My first memories of Coach Bob Hallberg are from the 1982-83 season when he was leading Chicago State University (CSU) to new heights.

My stepfather, longtime Oak Lawn Community High School basketball Coach Len Scaduto, had a former player, Greg Lehman, playing for Hallberg at the time, and we would make our way from our home in Palos Heights to the CSU campus to see Lehman play.

I was just 13 at the time and still playing basketball. Trips to the CSU Building, as the gym was called, were a special night out for my childhood friends and me.

In addition to Lehman, the Cougars also had Sherrod Arnold, a transfer from the University of Illinois, who Hallberg referred to as one of the greatest guards he’d ever seen in college basketball.

I would make the same claim. Arnold was an amazing talent.

How he came to be a Cougar speaks in part to why Hallberg was so successful.

Hallberg never gave up on a recruit. He was a natural at recruiting because he had a great way with people, possessing to a large degree the ability to make you feel as if you were the only one in the room with him.

He had recruited Arnold since the athlete was playing for Phillips High School. When things didn’t work out at his first choice, Kentucky State, Arnold returned home to the city, and Hallberg convinced him to attend CSU.

Leaving nothing to chance, Hallberg attended all of Arnold’s games that summer at Malcolm X College. All was fine until Illinois Coach Lou Henson arrived one night in a bright orange polo shirt.

“Word had gotten out,” Hallberg said in an interview for a book I was writing. “I see Lou Henson there; and I’m thinking, ‘I hope Sherrod has a bad night,’ but instead he scores 30! After the game, he goes up to Sherrod and tells him, ‘You’d look great in a Fighting Illini uniform.’”

Arnold could not pass up the Big Ten and went to Illinois; but things did not go as planned, and the next spring, he found himself calling Hallberg. Arnold apologized for not coming the year before and asked if he could come to Chicago State.

Hallberg remembered giving a quick response.

“I said, ‘How soon can you get here?’”

With Arnold in the fold for Chicago State the following season, 1982-83 was among Hallberg’s finest.

By the middle of January, the Cougars were 13-2 and ranked No.-2 in the National Association of Intercollegiate Athletics. Ranked No. 1 at the time was tiny Chaminade University, then one month removed from defeating Division-I Virginia and three-time College Player of the Year Ralph Sampson in what is still regarded as the greatest upset in the history of college basketball.

When the Silverswords were upset later by Hawaii Pacific College, the Cougars assumed the No.-1 ranking.

Hallberg did not have time to have shirts printed since CSU was on the road for a game with Central State, so he used a magic marker to draw a big No. 1 on his bare chest that night.

He unveiled it for his team in the locker room at halftime.
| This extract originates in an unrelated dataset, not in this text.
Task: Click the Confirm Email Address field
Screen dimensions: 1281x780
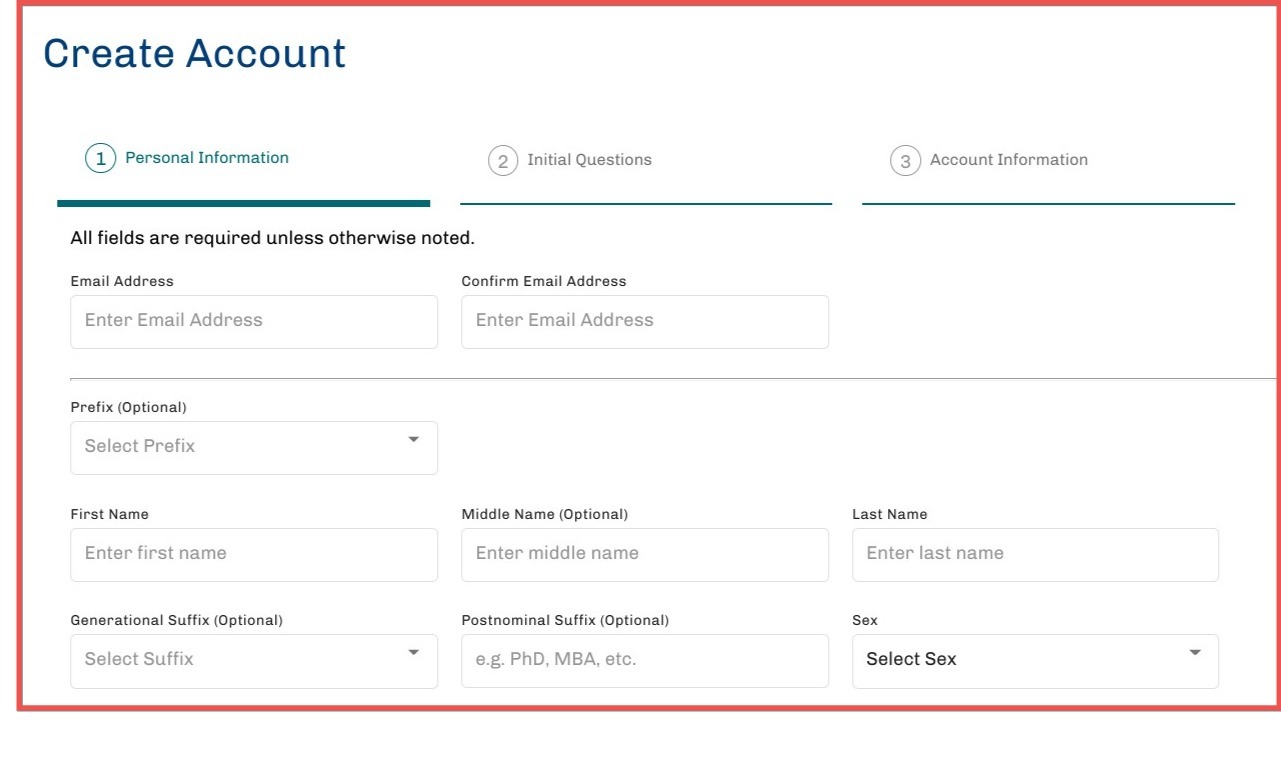Action: (645, 321)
“I told them, ‘I don’t want to be ranked No. 1 in the day and then lose in the evening,’” Hallberg told his team, which went on to beat Chaminade 76-69.
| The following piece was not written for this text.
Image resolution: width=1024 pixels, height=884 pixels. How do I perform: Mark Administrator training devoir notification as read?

I was lucky to be at the CSU Athletic Building five nights later to see the Cougars in person. Shirts had been printed by that time, displaying Chicago State’s No.-1 ranking, and I bought one.

When I learned of Coach Hallberg’s passing on Nov. 19, I thought of the great players he mentored through the years and remembered another prized transfer, Tony Freeman, who had first gone to Indiana University to play for Bob Knight. When it didn’t work out in Bloomington, Freeman transferred to the University of Illinois-Chicago (UIC) to play for Hallberg. Together, they collaborated on what remains one of the Flames’ greatest accomplishments.

It came early in the 1990 season when UIC visited the University of Illinois. I was in my third year working as a correspondent for the Daily Southtown and was assigned the game. My colleague, Tim Cronin, usually covered Illinois, but he had to cover a Blackhawks event that night.

I was sent to Champaign because I regularly covered UIC for the newspaper. I was the only Chicago-based writer in attendance as the city’s two downtown papers had writers already based in Champaign to cover the Illini. To the surprise of everyone in Assembly Hall, Hallberg and UIC won behind a tremendous performance from Freeman.

I was sitting in the first row of the interview room when Coach Hallberg reached the podium. As I was usually the youngest reporter on press row, I often sat quietly, allowing the older writers to ask questions.

Although I was trying to stay professional, I had a smile on my face as wide as Monroe Harbor when Coach Hallberg made my night as he looked down and greeted me.

“Hi, Jack,” he said, “thanks for driving down.”

No, Coach, thank you.

Editor’s note: Jack Danilewicz is a freelance writer.